How Video Games Changed the World

How video games changed the world is a one and a half hour documentary by the British TV station Channel 4 and reminiscent of by the premise made Video Games: The Movie. However, maker Charlie Brooker selects a different minimum approach, what turns out to be the smart move. Instead of which to pounce on the entire history of the game and to get bogged down, in its many facets, Brooker focuses on the 25 in his opinion most important games of all time.
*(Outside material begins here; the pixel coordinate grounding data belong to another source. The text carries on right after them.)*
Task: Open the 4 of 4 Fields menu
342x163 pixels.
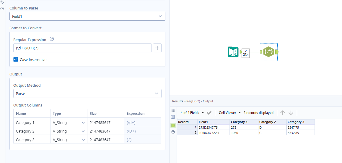Action: click(x=192, y=113)
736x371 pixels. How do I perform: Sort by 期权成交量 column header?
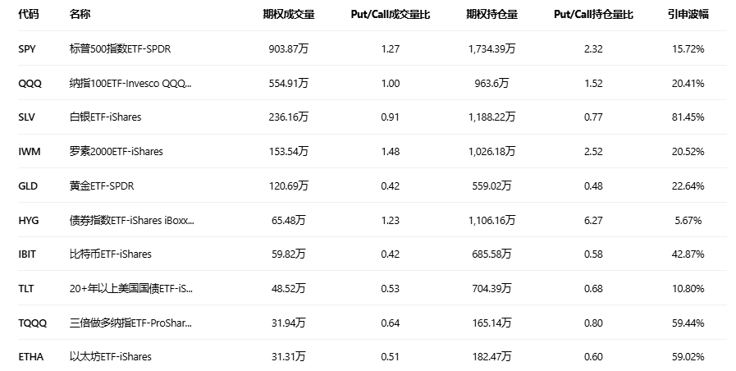pos(289,15)
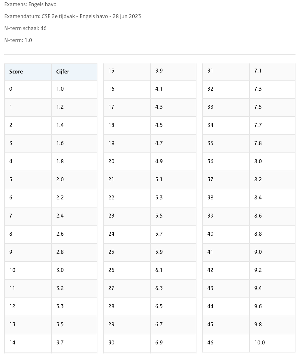Click the 'Examens: Engels havo' text
The width and height of the screenshot is (301, 358).
point(30,5)
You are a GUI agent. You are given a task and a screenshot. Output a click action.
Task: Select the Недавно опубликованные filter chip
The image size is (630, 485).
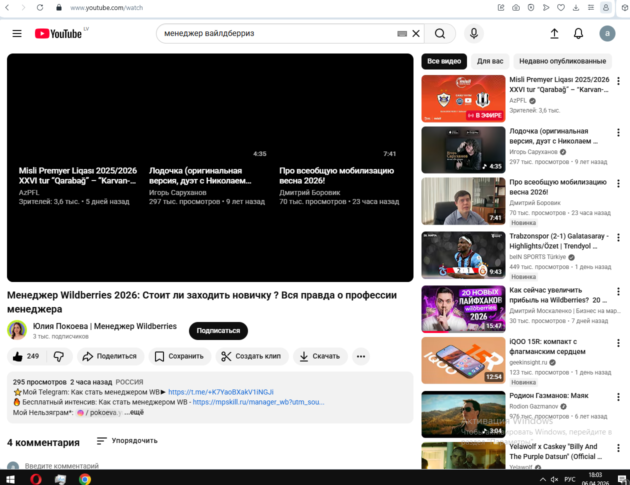[x=563, y=61]
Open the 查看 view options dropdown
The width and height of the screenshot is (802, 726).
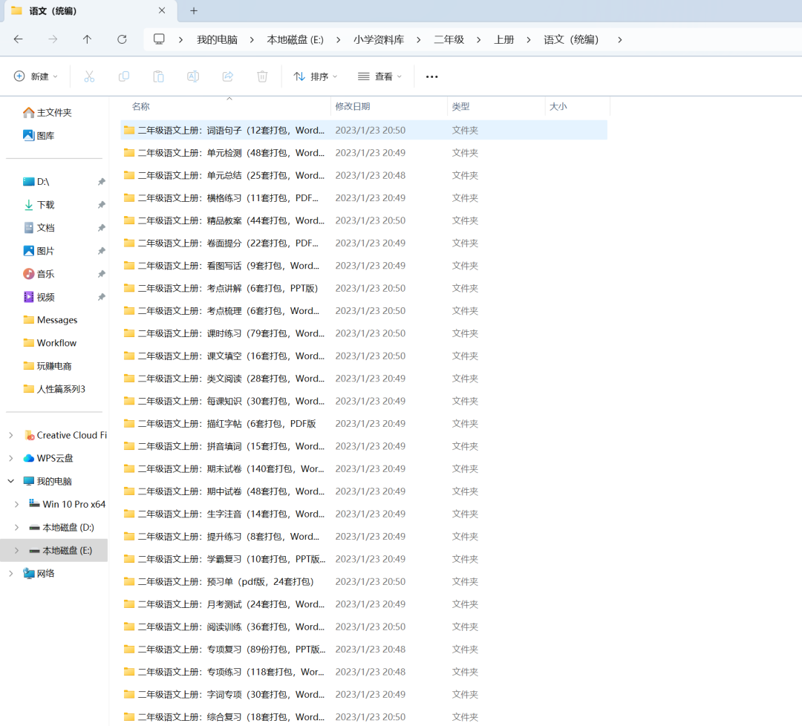(x=379, y=76)
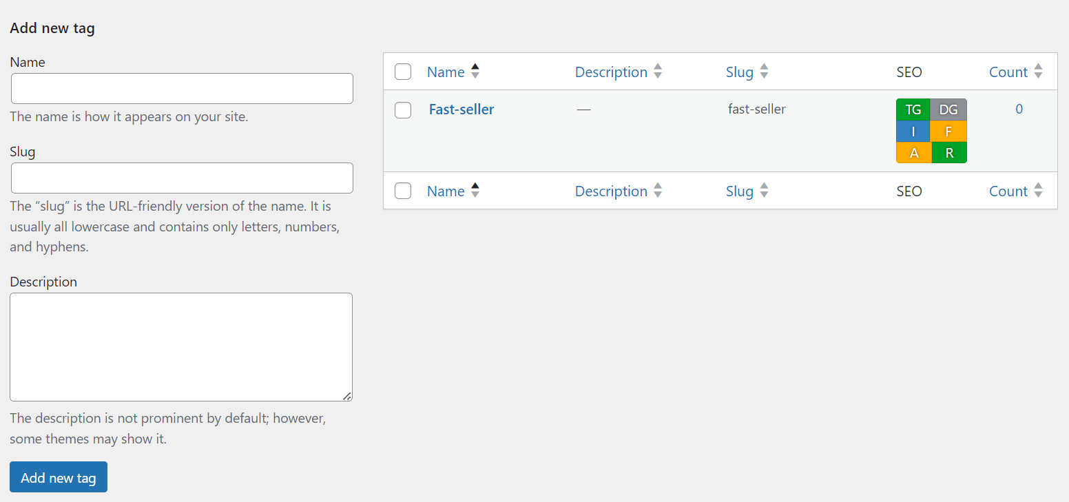Check the select-all checkbox in header
Viewport: 1069px width, 502px height.
[x=402, y=71]
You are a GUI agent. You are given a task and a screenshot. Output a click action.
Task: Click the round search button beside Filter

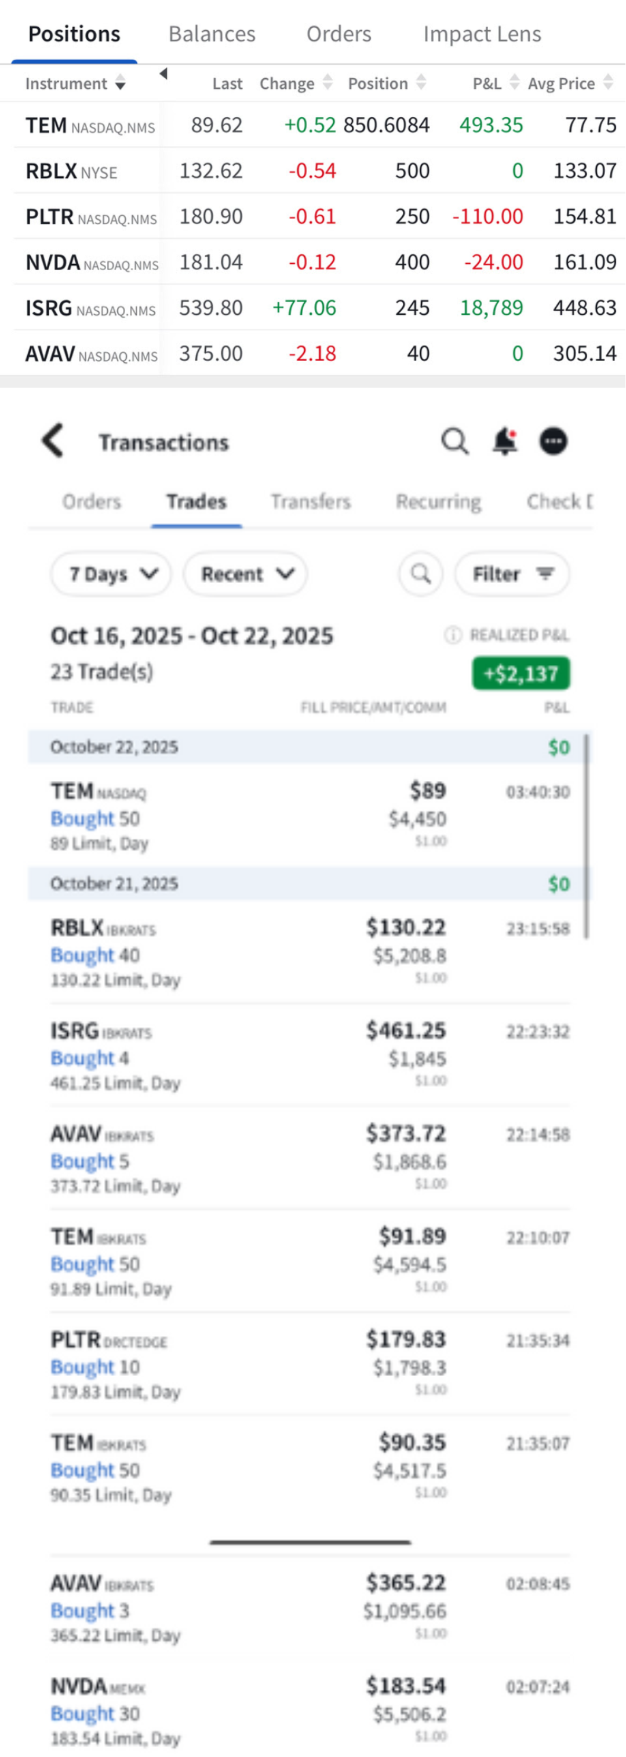pyautogui.click(x=421, y=574)
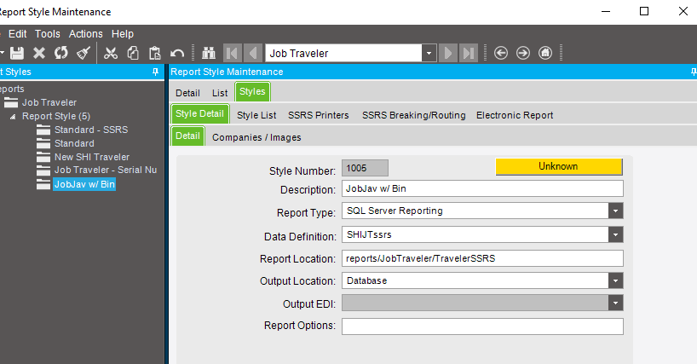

Based on Grand classics such as Pong, StarCraft or Tomb Raider, he explains how video games and video players have changed over the years and affects their environment. As you can learn then exact details from the production - every game such as the ghosts in PAC-man were actually? " Be explained here and illuminated even more, less deep.

Free To Play

Free to Play because he was not shot by an independent filmmaker, is a more difficult candidate in this list, but valve itself--so the company, which is behind the game, that's at stake: Dota 2. Free to play follows three professional players on their way to the forefront of the online sports, illuminated the origins of competitive gaming, takes a look behind the scenes and follows the three to the finals of the biggest Dota 2-tournament of the world.


That is exclusively about Dota 2, is however irrelevant to the General message of the movie. The slightly more than an hour long documentary dives deep into the world of eSports, shows emotional moments, even dark sides illuminated and thus opens up a fascinating look into this world, which probably remains a mystery for outsiders. Free to play is high-quality shot and cut and - this is perhaps the best - totally free on YouTube can be viewed (see above).

Free To Play: The Movie

The King of Kong: A Fistful of Quarters

When it comes to the topic of serious movies about video games goes, and then this documentation from the year 2007 is a prime example. Purely superficially involves Donkey Kong in King of Kong. Actually, a brilliantly told story about our all hobby will be shown here. Billy Mitchell, 25 years unbeaten ranked King's Kong machine encounters a Challenger - and this is your movie.


This amusing feud only as a parable is of course to understand. We have felt comfortable all ever the passion with which both men for the victory train, with which they go through dry theory on the basis of sketches and ultimately sweat before the machines, as a player. King of Kong delves deeply into the lives of both Contracting Parties, interviews (borrowing) family members and keeps the camera on it even in difficult moments. The documentary has won several awards and is available on iTunes to buy.

I Am the Street Fighter

Similar to free to play, also I am the Street Fighter is a commissioned work by Capcom themselves and also similar to this the quality of the documentation does not diminish. Although is here solely the title beating number in focus, the thematic spectrum could be but seamlessly turn on each other representative of the genre. Why the subjunctive? Because street fighter.


Capcom's Street Fighter is regarded not only as the founder of the Beat-em-up genre, it was and is always a pop-cultural phenomenon. The little more than one-hour documentary captures this aspect above all succeeded: even DJs at parties come to Word, create guiles theme. The eSport event is particularly exciting, of course. With Justin Wong comes to Word, a real Street Fighter legend of one of the greatest moments of the Gaming History: EVO 2004 anyone?

A Tale of Internet Spaceships

The most up-to-date and at the same time shortest docu is A tale of Internet Spaceships, a 50-minute film about EVE Online. Filmed by CCP it here turns everything to our time, the fascination that probably most complex MMO and the cult, the game left in its wake. The obsession with detail the Icelandic developer may seem fascinating though, unfortunately inherits the documentation but also the main criticism of the game: it is hardly accessible.


Except from a few scenes from the annual FanFest, lengthy interviews about economics, Social Affairs, and in-game mechanics dominate the film. Even game scenes are only sparse and not used. And on top of that the documentary is purely cinematic the weakest under the preceding. The tone is often unclean and improperly mixed the image also changeable.